-- BEGIN Passage --

Re: [logs] Re: Generic Log Message Parsing Tool

From: Adam Sah (asahat_private)
Date: Tue Jun 04 2002 - 17:33:02 PDT

  • Next message: Sweth Chandramouli: "Re: [logs] Re: Generic Log Message Parsing Tool"

    I don't know if this helps, but the Addamark LMS uses perl5 regular
       expressions to hack up the log into fields, then hits those fields with
       arbitrary expressions (SQL+perl).  We solve the performance problem by
       running the parse in parallel across a cluster of PCs-- this also provides
       linear scaling.  In practice, we've never had a problem parsing up
       somebody's log, including some crazy custom ones.
    
    Anyway, I've included a little writeup on our scheme/format below.  If it's
       helpful, feel free to steal the ideas-- our goal is to be compatible with
       whatever parsing format(s) become popular, and if they're based on us,
       that only makes our job easier ;-)
    
    adam
    Adam Sah -- CTO, Addamark Technologies -- http://www.addamark.com/
    
    ..tear.along.dotted.line................................................
    
    The Addamark parsing script format is as follows:
    
       ^...your regexp here...$
       name1:type,name2:type,name3:type,name4:type,...
    
       ...your code here...

-- END Passage --
-- BEGIN Listed records --

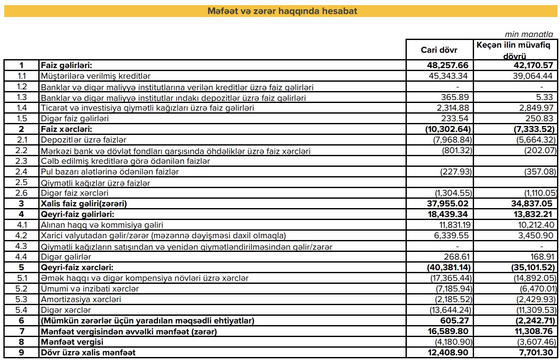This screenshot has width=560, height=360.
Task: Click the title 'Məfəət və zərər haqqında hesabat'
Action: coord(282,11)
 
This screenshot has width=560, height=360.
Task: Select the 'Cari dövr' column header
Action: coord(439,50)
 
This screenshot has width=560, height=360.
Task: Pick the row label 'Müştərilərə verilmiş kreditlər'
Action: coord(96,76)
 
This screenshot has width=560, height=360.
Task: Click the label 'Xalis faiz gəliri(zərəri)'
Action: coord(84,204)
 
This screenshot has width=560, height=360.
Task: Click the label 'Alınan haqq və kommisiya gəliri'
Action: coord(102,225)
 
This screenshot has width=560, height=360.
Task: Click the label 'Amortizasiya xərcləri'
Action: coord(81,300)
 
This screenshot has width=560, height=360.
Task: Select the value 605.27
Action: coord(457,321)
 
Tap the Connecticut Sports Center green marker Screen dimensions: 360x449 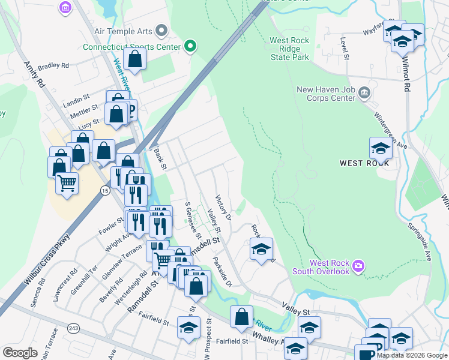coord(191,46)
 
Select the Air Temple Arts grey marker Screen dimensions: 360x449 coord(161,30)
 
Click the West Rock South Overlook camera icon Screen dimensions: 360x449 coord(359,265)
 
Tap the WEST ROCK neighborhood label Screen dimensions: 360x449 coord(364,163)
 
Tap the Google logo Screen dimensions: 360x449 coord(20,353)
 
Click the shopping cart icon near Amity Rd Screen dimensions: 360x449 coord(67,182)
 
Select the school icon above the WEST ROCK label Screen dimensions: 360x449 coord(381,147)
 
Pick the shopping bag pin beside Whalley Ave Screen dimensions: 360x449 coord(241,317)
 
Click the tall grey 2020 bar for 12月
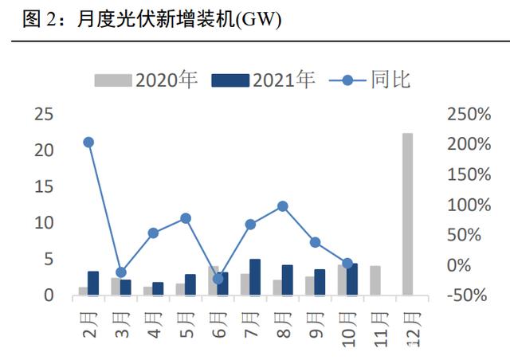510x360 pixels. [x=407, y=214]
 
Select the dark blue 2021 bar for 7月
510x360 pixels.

-- END Listed records --

▸ **Complete the following**:
(1) Retype the log parsing post word for word, starting at "Anyway, I've included" and ending at "job easier ;-)".
(2) Pick up the log parsing post right after its last line and keep writing it.

▸ **The answers**:
(1)
Anyway, I've included a little writeup on our scheme/format below.  If it's
       helpful, feel free to steal the ideas-- our goal is to be compatible with
       whatever parsing format(s) become popular, and if they're based on us,
       that only makes our job easier ;-)

(2)
    The regexp locates the individual fields in a given record, each match
       (paren-match) is given a "name" and forced into the given datatype as per
       the name:type line.  These parse fields are then made available to the
       code section, e.g. as variables.  In our case, the "code" is a SQL
       statement, in which you can embed Perl.  If you don't feel like writing a
       SQL engine (understandable!), you could jump straight into Perl.  For
       readability, we've added "...X" to the regexp language which means
       "create a match out of anything up to the next X"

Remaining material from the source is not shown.